* **Data for the task**
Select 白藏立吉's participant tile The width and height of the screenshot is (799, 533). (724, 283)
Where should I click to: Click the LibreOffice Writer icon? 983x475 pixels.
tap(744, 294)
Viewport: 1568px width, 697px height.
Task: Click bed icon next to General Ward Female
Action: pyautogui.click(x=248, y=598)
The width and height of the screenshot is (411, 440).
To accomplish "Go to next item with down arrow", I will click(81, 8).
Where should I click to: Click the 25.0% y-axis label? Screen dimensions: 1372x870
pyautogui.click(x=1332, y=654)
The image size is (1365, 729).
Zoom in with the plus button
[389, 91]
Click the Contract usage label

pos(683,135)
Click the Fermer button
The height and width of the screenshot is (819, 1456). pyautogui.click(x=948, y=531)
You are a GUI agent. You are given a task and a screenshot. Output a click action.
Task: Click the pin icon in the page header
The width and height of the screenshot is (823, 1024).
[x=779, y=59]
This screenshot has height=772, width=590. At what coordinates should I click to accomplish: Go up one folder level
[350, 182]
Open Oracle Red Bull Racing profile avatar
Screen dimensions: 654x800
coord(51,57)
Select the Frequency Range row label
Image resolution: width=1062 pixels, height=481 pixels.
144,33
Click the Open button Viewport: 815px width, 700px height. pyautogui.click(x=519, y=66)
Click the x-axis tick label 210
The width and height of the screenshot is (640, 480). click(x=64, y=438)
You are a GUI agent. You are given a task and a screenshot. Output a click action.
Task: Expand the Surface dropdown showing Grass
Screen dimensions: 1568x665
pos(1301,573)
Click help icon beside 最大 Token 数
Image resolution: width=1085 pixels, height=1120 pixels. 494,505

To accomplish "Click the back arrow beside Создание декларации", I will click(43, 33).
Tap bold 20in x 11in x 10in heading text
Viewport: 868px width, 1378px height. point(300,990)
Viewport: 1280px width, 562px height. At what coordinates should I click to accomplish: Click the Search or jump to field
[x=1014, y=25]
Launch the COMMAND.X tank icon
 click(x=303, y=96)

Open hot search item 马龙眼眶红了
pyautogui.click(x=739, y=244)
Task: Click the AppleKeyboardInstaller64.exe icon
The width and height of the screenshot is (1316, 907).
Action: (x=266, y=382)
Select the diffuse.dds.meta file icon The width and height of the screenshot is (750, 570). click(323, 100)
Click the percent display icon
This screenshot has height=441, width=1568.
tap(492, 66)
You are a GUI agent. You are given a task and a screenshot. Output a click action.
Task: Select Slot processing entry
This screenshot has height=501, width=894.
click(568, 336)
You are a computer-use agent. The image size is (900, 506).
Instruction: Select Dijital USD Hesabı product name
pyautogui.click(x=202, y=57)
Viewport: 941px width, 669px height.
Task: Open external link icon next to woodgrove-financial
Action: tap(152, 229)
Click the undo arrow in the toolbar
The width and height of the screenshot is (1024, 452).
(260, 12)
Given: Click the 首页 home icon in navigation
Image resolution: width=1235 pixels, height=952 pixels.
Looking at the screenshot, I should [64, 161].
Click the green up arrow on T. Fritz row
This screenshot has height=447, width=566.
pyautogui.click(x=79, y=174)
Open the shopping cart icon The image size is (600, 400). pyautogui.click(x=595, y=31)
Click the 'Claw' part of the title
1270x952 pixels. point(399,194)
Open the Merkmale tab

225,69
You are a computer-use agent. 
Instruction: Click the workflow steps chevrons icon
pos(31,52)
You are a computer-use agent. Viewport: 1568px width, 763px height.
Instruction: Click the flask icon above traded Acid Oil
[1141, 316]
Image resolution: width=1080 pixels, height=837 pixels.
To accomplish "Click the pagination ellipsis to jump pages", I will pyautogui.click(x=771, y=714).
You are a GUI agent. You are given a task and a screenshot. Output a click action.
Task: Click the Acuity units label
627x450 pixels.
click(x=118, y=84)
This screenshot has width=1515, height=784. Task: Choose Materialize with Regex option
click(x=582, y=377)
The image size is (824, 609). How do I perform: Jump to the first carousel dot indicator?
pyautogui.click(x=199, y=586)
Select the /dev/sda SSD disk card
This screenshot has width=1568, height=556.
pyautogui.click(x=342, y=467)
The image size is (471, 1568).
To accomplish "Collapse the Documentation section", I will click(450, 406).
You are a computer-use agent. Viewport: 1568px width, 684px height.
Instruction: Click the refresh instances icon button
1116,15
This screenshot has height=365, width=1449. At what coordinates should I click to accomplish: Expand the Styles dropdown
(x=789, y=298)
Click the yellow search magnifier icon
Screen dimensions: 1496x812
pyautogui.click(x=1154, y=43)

* **Task requirements**
Repeat the material in full, exactly as it reads.

* **Worked solution**
Select 白藏立吉's participant tile The width and height of the screenshot is (799, 533). (724, 283)
Where should I click to: Click the LibreOffice Writer icon? 983x475 pixels.
tap(744, 294)
Viewport: 1568px width, 697px height.
Task: Click bed icon next to General Ward Female
Action: pyautogui.click(x=248, y=598)
The width and height of the screenshot is (411, 440).
To accomplish "Go to next item with down arrow", I will click(81, 8).
Where should I click to: Click the 25.0% y-axis label? Screen dimensions: 1372x870
pyautogui.click(x=1332, y=654)
The image size is (1365, 729).
Zoom in with the plus button
[389, 91]
Click the Contract usage label

pos(683,135)
Click the Fermer button
The height and width of the screenshot is (819, 1456). pyautogui.click(x=948, y=531)
You are a GUI agent. You are given a task and a screenshot. Output a click action.
Task: Click the pin icon in the page header
The width and height of the screenshot is (823, 1024).
[x=779, y=59]
This screenshot has height=772, width=590. At what coordinates should I click to accomplish: Go up one folder level
[350, 182]
Open Oracle Red Bull Racing profile avatar
Screen dimensions: 654x800
coord(51,57)
Select the Frequency Range row label
Image resolution: width=1062 pixels, height=481 pixels.
144,33
Click the Open button Viewport: 815px width, 700px height. pyautogui.click(x=519, y=66)
Click the x-axis tick label 210
The width and height of the screenshot is (640, 480). click(x=64, y=438)
You are a GUI agent. You are given a task and a screenshot. Output a click action.
Task: Expand the Surface dropdown showing Grass
Screen dimensions: 1568x665
pos(1301,573)
Click help icon beside 最大 Token 数
Image resolution: width=1085 pixels, height=1120 pixels. 494,505

To accomplish "Click the back arrow beside Создание декларации", I will click(43, 33).
Tap bold 20in x 11in x 10in heading text
Viewport: 868px width, 1378px height. point(300,990)
Viewport: 1280px width, 562px height. At what coordinates should I click to accomplish: Click the Search or jump to field
[x=1014, y=25]
Launch the COMMAND.X tank icon
 click(x=303, y=96)

Open hot search item 马龙眼眶红了
pyautogui.click(x=739, y=244)
Task: Click the AppleKeyboardInstaller64.exe icon
The width and height of the screenshot is (1316, 907).
Action: (x=266, y=382)
Select the diffuse.dds.meta file icon The width and height of the screenshot is (750, 570). click(323, 100)
Click the percent display icon
This screenshot has height=441, width=1568.
tap(492, 66)
You are a GUI agent. You are given a task and a screenshot. Output a click action.
Task: Select Slot processing entry
This screenshot has height=501, width=894.
click(568, 336)
You are a computer-use agent. The image size is (900, 506).
Instruction: Select Dijital USD Hesabı product name
pyautogui.click(x=202, y=57)
Viewport: 941px width, 669px height.
Task: Open external link icon next to woodgrove-financial
Action: tap(152, 229)
Click the undo arrow in the toolbar
The width and height of the screenshot is (1024, 452).
(260, 12)
Given: Click the 首页 home icon in navigation
Image resolution: width=1235 pixels, height=952 pixels.
Looking at the screenshot, I should [64, 161].
Click the green up arrow on T. Fritz row
This screenshot has height=447, width=566.
pyautogui.click(x=79, y=174)
Open the shopping cart icon The image size is (600, 400). pyautogui.click(x=595, y=31)
Click the 'Claw' part of the title
1270x952 pixels. point(399,194)
Open the Merkmale tab

225,69
You are a computer-use agent. 
Instruction: Click the workflow steps chevrons icon
pos(31,52)
You are a computer-use agent. Viewport: 1568px width, 763px height.
Instruction: Click the flask icon above traded Acid Oil
[1141, 316]
Image resolution: width=1080 pixels, height=837 pixels.
To accomplish "Click the pagination ellipsis to jump pages", I will pyautogui.click(x=771, y=714).
You are a GUI agent. You are given a task and a screenshot. Output a click action.
Task: Click the Acuity units label
627x450 pixels.
click(x=118, y=84)
This screenshot has width=1515, height=784. Task: Choose Materialize with Regex option
click(x=582, y=377)
The image size is (824, 609). How do I perform: Jump to the first carousel dot indicator?
pyautogui.click(x=199, y=586)
Select the /dev/sda SSD disk card
This screenshot has width=1568, height=556.
pyautogui.click(x=342, y=467)
The image size is (471, 1568).
To accomplish "Collapse the Documentation section", I will click(450, 406).
You are a computer-use agent. Viewport: 1568px width, 684px height.
Instruction: Click the refresh instances icon button
1116,15
This screenshot has height=365, width=1449. At what coordinates should I click to accomplish: Expand the Styles dropdown
(x=789, y=298)
Click the yellow search magnifier icon
Screen dimensions: 1496x812
pyautogui.click(x=1154, y=43)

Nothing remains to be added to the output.